Comparing audio recordings

I have 5 recorded wav files. I want to compare the new incoming recordings with these files and determine which one it resembles most.

In the final product I need to implement it in C++ on Linux, but now I am experimenting in Matlab. I can see FFT plots very easily. But I don't know how to compare them.

How can I compute the similarity of two FFT plots?

Edit: There is only speech in the recordings. Actually, I am trying to identify the response of answering machines of a few telecom companies. It's enough to distinguish two messages "this person can not be reached at the moment" and "this number is not used anymore"

2 Answers

This depends a lot on your definition of "resembles most". Depending on your use case this can be a lot of things. If you just want to compare the bare spectra of the whole file you can just correlate the values returned by the two ffts.

However spectra tend to change a lot when the files get warped in time. To figure out the difference with this, you need to do a windowed fft and compare the spectra for each window. This then defines your difference function you can use in a Dynamic time warping algorithm.

If you need perceptual resemblance an FFT probably does not get you what you need. An MFCC of the recordings is most likely much closer to this problem. Again, you might need to calculate windowed MFCCs instead of MFCCs of the whole recording.

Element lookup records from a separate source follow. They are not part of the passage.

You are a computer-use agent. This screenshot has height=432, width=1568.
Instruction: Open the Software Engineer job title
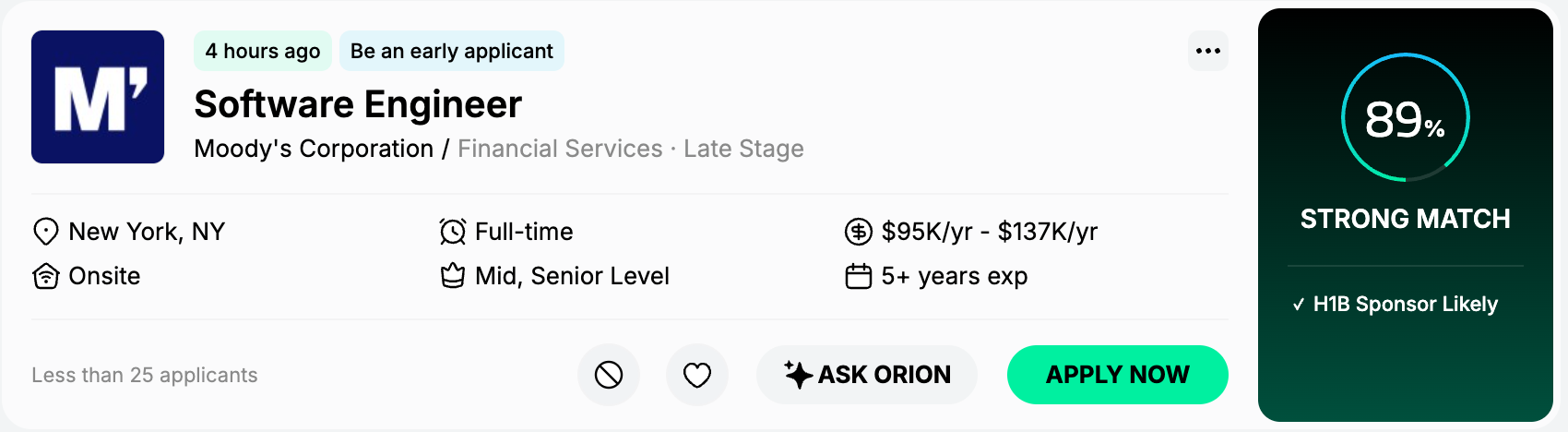coord(358,104)
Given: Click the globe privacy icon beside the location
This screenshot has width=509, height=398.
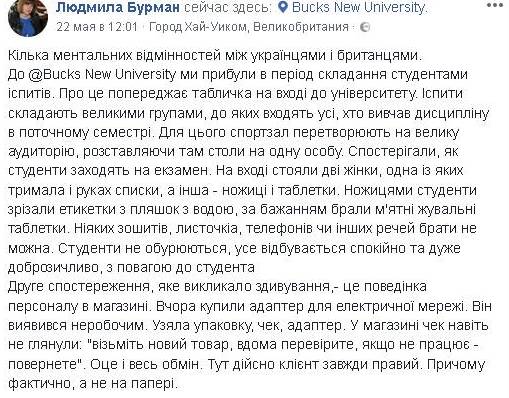Looking at the screenshot, I should 365,27.
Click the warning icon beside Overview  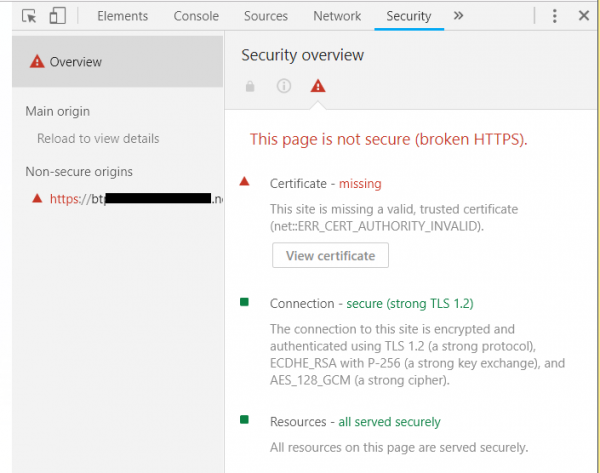(x=37, y=62)
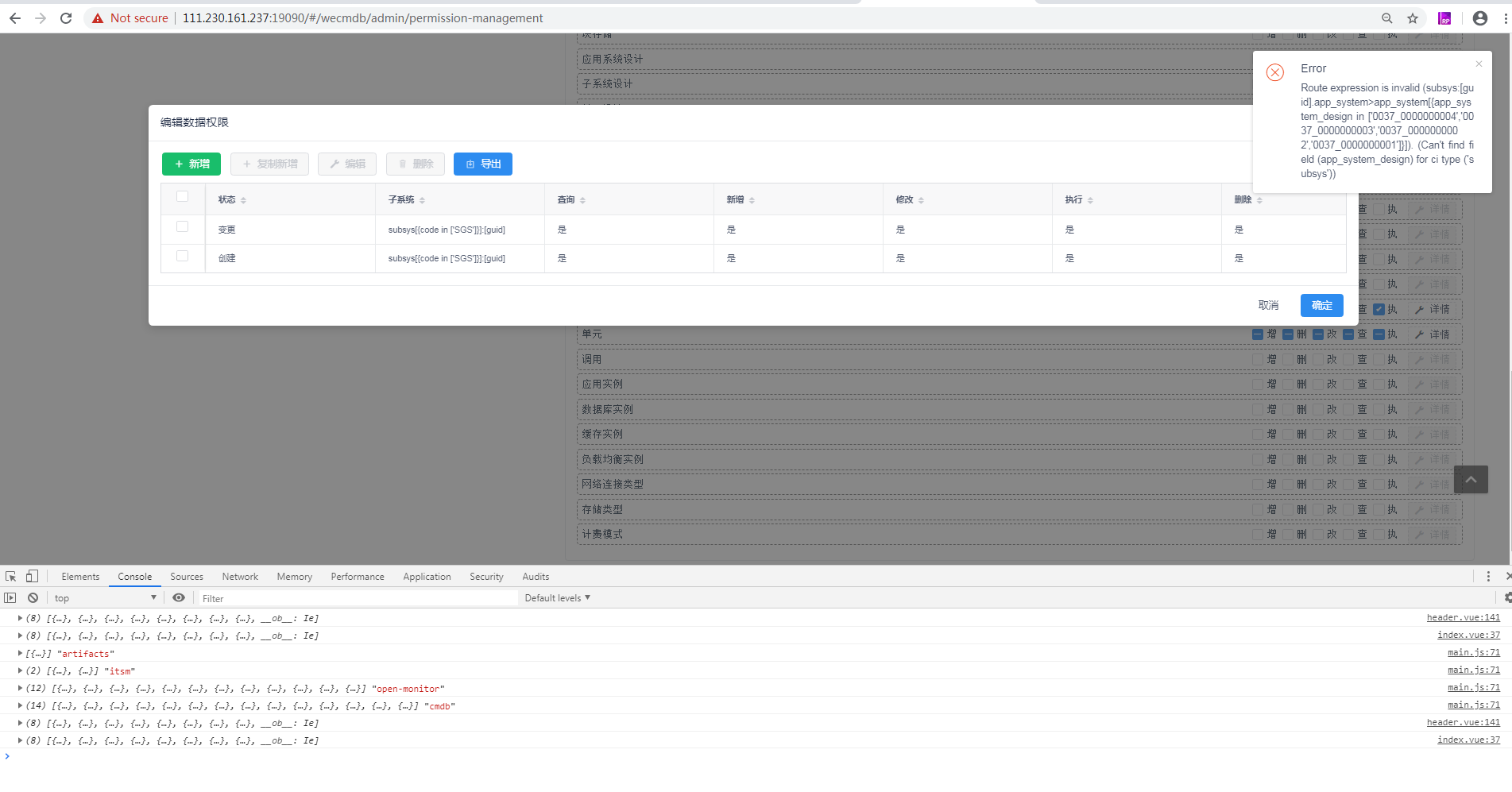This screenshot has width=1512, height=792.
Task: Sort the 子系统 column with its sort arrows
Action: pyautogui.click(x=422, y=199)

If you have musical recordings again you need completely different aproaches. There is a blog posting that describes how Shazam works, so you might be able to find this on google. Or if you want real musical similarity have a look at this book


The best solution for the problem specified above would be the one described here ("shazam algorithm" as mentioned above).This is however a bit complicated to implement and easier solution might do well enough.

If you know that there are only 5 different different possible incoming files, I would suggest trying first something as easy as doing the euclidian distance between the two signals (in temporal or fourier). It is likely to give you good result.

Edit : So with different possible starts, try doing an autocorrelation and see which file has the higher peak.